#ubuntu-my 2011-08-15
<digitalwound> yo
<wisevoyager> As-salam., selamat bernbuka pose sumer..,
<shah`> wb Azhax
#ubuntu-my 2011-08-16
<KageSenshi> any of you guys saw the FOSS @ HiTB post in any of the local foss ml? .. (eg: myoss/osdcmy) ?
<KageSenshi> didnt post to ubuntu-my as i'm not subscribed to it .. anyway anybody from this channel going to take the offer?
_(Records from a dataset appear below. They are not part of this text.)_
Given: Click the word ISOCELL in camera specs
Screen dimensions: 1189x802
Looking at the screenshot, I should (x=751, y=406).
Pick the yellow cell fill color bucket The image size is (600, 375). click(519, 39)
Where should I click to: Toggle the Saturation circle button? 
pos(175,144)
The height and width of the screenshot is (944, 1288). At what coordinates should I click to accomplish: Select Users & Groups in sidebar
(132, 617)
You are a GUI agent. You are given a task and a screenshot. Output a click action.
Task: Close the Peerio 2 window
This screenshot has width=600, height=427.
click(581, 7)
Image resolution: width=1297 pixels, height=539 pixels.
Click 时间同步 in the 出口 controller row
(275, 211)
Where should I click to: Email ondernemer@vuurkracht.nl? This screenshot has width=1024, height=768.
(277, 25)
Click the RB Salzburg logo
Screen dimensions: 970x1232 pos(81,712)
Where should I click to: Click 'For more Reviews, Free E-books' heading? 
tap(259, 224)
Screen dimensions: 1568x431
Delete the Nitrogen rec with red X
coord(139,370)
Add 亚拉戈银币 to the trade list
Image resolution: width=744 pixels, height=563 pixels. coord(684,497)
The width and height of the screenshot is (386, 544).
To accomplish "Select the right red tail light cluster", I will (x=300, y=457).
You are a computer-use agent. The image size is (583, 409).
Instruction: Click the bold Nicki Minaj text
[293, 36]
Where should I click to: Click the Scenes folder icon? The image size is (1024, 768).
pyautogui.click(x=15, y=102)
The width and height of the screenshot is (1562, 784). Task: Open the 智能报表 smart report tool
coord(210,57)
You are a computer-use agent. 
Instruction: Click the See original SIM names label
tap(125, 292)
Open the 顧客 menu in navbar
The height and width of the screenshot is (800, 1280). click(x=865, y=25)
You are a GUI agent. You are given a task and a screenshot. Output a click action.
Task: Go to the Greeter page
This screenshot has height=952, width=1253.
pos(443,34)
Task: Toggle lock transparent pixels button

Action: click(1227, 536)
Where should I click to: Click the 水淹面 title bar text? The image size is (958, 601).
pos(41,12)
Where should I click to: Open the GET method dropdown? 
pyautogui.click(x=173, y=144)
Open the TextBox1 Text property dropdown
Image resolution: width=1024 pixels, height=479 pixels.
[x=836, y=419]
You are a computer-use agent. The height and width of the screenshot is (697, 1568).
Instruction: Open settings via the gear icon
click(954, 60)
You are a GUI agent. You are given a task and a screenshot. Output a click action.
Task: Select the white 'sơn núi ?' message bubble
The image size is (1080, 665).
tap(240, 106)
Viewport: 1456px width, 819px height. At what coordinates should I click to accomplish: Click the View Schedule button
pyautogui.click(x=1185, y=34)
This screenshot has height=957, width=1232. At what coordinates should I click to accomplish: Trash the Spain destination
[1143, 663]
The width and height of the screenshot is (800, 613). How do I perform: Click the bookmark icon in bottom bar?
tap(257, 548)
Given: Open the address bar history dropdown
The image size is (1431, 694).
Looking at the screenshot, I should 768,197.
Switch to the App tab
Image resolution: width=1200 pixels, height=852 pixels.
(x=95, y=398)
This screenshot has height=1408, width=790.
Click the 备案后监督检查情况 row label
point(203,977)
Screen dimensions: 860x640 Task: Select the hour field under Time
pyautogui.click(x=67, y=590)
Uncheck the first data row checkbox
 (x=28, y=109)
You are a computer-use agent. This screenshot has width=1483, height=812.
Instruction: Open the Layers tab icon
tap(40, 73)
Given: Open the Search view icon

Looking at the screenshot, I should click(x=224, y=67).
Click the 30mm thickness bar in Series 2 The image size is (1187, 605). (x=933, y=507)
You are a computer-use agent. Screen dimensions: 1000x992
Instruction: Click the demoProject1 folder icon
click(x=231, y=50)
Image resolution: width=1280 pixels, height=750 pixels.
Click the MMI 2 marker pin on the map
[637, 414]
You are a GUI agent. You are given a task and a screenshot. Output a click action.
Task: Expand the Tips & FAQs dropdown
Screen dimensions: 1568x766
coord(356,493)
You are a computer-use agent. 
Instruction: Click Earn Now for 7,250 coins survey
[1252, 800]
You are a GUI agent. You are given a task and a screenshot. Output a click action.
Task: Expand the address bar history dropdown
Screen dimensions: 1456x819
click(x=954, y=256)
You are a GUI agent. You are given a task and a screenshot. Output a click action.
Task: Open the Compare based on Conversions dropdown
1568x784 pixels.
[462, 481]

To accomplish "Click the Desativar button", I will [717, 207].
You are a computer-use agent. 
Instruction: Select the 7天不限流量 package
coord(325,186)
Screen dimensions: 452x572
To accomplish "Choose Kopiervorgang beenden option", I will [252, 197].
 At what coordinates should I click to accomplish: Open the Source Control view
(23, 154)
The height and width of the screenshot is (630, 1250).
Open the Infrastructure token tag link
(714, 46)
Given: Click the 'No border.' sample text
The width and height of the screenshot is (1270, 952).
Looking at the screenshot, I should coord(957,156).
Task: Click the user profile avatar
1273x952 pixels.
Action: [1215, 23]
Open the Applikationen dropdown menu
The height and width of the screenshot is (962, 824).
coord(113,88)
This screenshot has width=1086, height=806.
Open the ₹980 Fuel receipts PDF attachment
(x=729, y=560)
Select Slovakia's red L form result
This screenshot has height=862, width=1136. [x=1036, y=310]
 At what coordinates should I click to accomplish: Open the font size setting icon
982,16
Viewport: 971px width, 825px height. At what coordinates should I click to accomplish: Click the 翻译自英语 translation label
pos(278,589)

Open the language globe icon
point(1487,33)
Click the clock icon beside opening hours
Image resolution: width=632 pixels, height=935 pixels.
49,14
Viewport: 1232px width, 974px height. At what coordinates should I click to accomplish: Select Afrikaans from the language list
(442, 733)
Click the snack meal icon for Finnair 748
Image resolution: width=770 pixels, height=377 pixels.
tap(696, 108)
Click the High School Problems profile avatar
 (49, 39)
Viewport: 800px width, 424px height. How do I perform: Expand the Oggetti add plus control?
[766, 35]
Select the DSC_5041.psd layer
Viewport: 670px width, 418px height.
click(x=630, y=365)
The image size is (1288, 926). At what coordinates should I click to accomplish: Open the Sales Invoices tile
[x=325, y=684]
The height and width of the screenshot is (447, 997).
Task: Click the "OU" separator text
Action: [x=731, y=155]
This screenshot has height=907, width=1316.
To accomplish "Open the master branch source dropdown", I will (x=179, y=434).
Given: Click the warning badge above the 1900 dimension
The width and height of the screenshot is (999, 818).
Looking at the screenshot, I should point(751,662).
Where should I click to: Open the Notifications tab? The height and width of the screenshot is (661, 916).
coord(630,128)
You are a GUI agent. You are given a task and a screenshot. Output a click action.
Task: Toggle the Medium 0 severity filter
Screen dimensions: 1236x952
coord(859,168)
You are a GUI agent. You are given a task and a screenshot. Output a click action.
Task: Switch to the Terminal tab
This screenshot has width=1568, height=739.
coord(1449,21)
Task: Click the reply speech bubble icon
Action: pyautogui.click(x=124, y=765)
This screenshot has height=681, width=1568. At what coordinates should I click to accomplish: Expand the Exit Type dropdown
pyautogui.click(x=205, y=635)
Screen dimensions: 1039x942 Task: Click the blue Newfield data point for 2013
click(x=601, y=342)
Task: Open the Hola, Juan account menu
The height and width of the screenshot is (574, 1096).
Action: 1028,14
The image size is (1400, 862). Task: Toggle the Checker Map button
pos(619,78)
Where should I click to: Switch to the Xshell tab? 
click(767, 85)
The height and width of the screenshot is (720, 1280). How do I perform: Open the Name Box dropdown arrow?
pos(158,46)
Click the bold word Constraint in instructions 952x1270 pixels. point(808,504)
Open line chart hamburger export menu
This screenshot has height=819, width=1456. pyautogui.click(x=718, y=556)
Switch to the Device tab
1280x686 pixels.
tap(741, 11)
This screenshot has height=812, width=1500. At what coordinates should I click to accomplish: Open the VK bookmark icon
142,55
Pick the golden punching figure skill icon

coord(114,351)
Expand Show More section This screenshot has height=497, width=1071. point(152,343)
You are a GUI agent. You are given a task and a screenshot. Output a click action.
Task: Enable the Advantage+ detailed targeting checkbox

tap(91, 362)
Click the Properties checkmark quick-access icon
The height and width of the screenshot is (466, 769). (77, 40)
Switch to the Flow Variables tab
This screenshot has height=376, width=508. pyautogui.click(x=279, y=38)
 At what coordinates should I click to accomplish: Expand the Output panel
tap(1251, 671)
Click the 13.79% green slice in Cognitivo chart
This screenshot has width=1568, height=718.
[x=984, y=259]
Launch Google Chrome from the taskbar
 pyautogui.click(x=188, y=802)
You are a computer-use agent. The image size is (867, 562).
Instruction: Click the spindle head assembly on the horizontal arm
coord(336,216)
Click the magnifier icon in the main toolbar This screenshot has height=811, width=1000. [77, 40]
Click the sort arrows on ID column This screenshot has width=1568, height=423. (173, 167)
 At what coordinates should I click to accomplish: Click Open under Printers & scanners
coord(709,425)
<KageSenshi> anyway if any of you guys interested just buzz me
<kstan> hi, anybody here?
<sweemeng_> kstan, yo
<sweemeng_> wassup
<kstan> nothing, long time never been here.
<sweemeng_> yeah
<sweemeng_> here is a bit boring
<kstan> how your job?
<sweemeng_> spend more time in #myoss now
<sweemeng_> kstan, same thing
<sweemeng_> just a job
<sweemeng_> side project is more iteresting
<kstan> oh, at last company?
<sweemeng_> s/isteresting/interesting
<sweemeng_> no site project to learn technology on my own
<sweemeng_> lol
<sweemeng_> s/site/side
<kstan> ic ic, u wan to sed something?
<sweemeng_> it is a irc convention to tell people that the word really mean the other work
<sweemeng_> lol
<kstan> ah?i dunno at all.. sorry ya.
<sweemeng_> no problem
<sweemeng_> just a niche thing
<sweemeng_> don't worry about it
<sweemeng_> lol
<kstan> last time the foss at penang u go?
<sweemeng_> nope
<sweemeng_> need to work
<sweemeng_> that time
<kstan> anyway, last event  I believe less people go
<kstan> expensive, and I guess speaker less popular.
<sweemeng_> yeah that too
<sweemeng_> the organizer know that
<kstan> except that event, got others event at KL recently?
<sweemeng_> yeah 
<sweemeng_> i involve with a hackathon with gtug
<sweemeng_> and one with node.js
<sweemeng_> and barcamp
<sweemeng_> otherwise not much
<kstan> ic, next event is?
<sweemeng_> no more liao
<sweemeng_> fedora day
<kstan> oh.. too bad.
<kstan> KatieKitty: Hi
<sweemeng_> http://www.facebook.com/event.php?eid=152923404776693
<KatieKitty> hi kstan! :)
<kstan> at least now got 3 person here.
<sweemeng_> haha
<kstan> 10 september fedora event. organize like barcamp?
<sweemeng_> yeah
<sweemeng_> by kage
<sweemeng_> check with him on #fedora-my
<kstan> 1 day session.
<sweemeng_> yeah
<kstan> hi sweemeng.
<sweemeng_> kstan, ...
<sweemeng_> ><
<kstan> I wonder at this moment at KL open source consider active or not (Government).
<sweemeng_> not so much
<sweemeng_> but then not the best person to ask too
<kstan> haha..
<sweemeng_> maybe syazwan can answer you better
<kstan> this saturday will meet him. He come my company oss activity.
<sweemeng_> i know
 * sweemeng_ too lazy to travel 
<sweemeng_> haha
<sweemeng_> the boss was asking me to organize one too
<kstan> small event la.
<kstan> monthly basis?
<sweemeng_> except it is in sungai way
<sweemeng_> ><
<sweemeng_> my office is in sungai way, a.k.a very far
<sweemeng_> ><
<sweemeng_> meanwhile back to work
<kstan> it need patient,
<kstan> and got people continually do.
<sweemeng_> we do have a spot now, 
<kstan> KL enjoy. JB damn slow.
<sweemeng_> a guy sponsor the place
<sweemeng_> haha
<sweemeng_> kstan, well each have pro
<sweemeng_> we just have more people
<sweemeng_> the same way that we look at singapore and say that kl is not big enough
<sweemeng_> lol
<kstan> the IT specialist much weaker if compare to Singapore.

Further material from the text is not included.